Questo è stato il dio denaro e potere scelto come protagonista nella fase politica del Niger prima che avvenisse l’ultimo colpo di stato militare (del 26 luglio). Molti osservatori concordano nel definirlo, all’inizio, un colpo di stato da ‘palazzo’ e cioè concepito all’interno del sistema stesso. Assai presto però, sotto la spinta e lo spirito di una parte consistente del ‘piccolo’ popolo e di una porzione dei militari, il colpo di stato si è gradualmente trasformato in qualcosa che, con esitazione, si potrebbe chiamare ‘rivoluzione’.

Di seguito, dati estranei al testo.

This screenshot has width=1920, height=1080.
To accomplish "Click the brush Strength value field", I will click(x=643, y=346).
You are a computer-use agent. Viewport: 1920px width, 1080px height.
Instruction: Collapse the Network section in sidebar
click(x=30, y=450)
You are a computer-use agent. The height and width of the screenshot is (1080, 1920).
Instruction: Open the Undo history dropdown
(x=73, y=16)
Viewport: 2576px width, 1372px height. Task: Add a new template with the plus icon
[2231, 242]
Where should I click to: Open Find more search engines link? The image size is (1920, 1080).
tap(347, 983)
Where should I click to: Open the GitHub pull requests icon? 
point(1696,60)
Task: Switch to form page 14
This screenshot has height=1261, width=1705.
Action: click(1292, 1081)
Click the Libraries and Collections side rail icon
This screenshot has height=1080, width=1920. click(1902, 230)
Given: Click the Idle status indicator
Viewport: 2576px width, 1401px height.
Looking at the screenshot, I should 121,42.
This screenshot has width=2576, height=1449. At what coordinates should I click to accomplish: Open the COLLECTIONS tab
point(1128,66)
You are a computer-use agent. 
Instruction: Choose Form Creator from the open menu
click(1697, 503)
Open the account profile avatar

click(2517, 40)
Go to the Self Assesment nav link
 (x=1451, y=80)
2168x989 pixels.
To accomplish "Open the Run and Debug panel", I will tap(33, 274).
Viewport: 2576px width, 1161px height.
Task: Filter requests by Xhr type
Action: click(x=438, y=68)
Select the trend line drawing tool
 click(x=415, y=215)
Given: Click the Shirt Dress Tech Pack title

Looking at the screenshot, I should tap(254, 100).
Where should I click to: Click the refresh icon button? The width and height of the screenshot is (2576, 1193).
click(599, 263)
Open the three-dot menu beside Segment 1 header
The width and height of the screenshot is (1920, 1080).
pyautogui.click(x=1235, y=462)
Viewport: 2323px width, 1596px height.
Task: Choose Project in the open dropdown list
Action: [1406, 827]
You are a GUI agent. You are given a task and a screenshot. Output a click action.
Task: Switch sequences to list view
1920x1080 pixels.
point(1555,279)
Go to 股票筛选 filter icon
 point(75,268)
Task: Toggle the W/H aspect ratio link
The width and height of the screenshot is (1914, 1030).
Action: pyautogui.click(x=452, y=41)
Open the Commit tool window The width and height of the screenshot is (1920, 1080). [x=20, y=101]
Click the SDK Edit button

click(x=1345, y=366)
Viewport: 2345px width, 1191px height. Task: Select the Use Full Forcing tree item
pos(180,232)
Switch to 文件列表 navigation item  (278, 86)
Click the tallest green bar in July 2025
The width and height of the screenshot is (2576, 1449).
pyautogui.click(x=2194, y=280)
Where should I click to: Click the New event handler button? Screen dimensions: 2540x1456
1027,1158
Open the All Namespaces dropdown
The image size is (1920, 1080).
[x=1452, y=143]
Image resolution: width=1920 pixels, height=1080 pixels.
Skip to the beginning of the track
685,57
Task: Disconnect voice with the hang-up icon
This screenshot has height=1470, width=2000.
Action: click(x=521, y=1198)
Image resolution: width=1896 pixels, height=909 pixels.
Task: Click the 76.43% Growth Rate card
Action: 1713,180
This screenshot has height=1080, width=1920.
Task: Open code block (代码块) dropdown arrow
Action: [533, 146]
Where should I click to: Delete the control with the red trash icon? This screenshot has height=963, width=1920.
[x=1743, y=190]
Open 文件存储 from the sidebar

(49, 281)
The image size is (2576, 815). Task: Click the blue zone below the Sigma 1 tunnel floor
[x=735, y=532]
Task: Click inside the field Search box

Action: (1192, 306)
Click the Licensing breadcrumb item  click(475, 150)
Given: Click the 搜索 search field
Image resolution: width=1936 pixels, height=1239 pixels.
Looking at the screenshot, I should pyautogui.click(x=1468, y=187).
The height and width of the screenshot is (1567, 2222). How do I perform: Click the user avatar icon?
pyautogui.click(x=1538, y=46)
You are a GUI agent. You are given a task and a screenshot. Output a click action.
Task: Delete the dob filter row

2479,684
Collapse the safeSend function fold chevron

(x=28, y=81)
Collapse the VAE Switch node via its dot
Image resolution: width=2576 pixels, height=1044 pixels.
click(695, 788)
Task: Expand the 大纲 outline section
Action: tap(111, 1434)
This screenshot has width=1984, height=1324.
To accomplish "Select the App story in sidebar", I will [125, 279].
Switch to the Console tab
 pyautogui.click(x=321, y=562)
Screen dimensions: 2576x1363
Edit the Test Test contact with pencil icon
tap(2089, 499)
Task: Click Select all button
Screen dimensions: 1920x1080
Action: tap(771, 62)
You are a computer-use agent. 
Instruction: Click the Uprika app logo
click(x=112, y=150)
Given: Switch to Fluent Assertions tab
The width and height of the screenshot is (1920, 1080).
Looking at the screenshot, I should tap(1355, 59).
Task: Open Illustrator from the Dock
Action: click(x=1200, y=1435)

Una rivoluzione di ‘sabbia’ ma pur sempre una rivoluzione, se per essa intendiamo la sconfessione del dio denaro o Mammona come orizzonte unico della politica nigerina. Le cose, cioè, vanno ben oltre ciò per cui erano state pensate e organizzate. C’è altro che, malgrado la giunta militare al potere, si sta disegnando nel regno del possibile per il popolo nigerino. Forse si tratta dell’ingenua stoltezza di dire no ai vari Mammona che hanno finora dato sicurezza alla politica per rischiare un futuro, appunto, di sabbia.
Ci sono state incertezze, contraddizioni, ambiguità e probabilmente errori commessi in questi primi mesi di transizione. Rifondare le basi stesse su cui poggia il Paese. Una relazione dignitosa e paritaria con l’antica potenza coloniale e con gli altri Paesi. La revisione in termini più rispettosi delle culture locali della Costituzione e, soprattutto, l’interpretazione della politica come il tentativo di coniugare la giustizia con la dignità dei poveri. Tutto ciò si può mettere in un solo e in fondo semplice concetto: la cittadinanza perduta e ritrovata dei nigerini. Sembra essere questo il cantiere sociale di tipo ‘rivoluzionario’ che potrebbe svilupparsi ma nel rispetto di alcune condizioni. Una di queste sarà il passaggio, non immediato, dall’unificazione dei cittadini ‘contro’ un nemico, cosa tutto sommato agevole, per convergere attorno a valori comuni. Ciò implica, ovviamente, la ri-creazione nella società di spazi di dialogo sociale, politico e culturale soprattutto per i giovani che rappresentano la straordinaria maggioranza del popolo. L’altra condizione per il seguito del cantiere sociale, consisterà nel passaggio da un facile ‘nazionalismo’ di stampo autarchico ad una riapertura delle frontiere mentali che vede nell’altro una creatura di sabbia come noi.
In ultimo dovremmo poter citare, nel contesto del cantiere sociale di cui sopra, il ruolo forse determinante degli intellettuali e di coloro ai quali è stato affidato il ruolo della custodia della parola. Diventare i ‘cantori’ del nuovo potere, i giullari di corte o semplicemente i ‘ripetitori’ delle verità ufficiali oppure realizzare con la saggia follia di un tempo il ruolo che loro compete. Il cantiere sociale avrà un futuro a condizione che le parole di coloro a cui sono state confidate dal destino siano sempre e solo di smascheramento di ogni menzogna del potere. Solo così la rivoluzione del Sahel sarà scritta, per una breve eternità, sulla sabbia.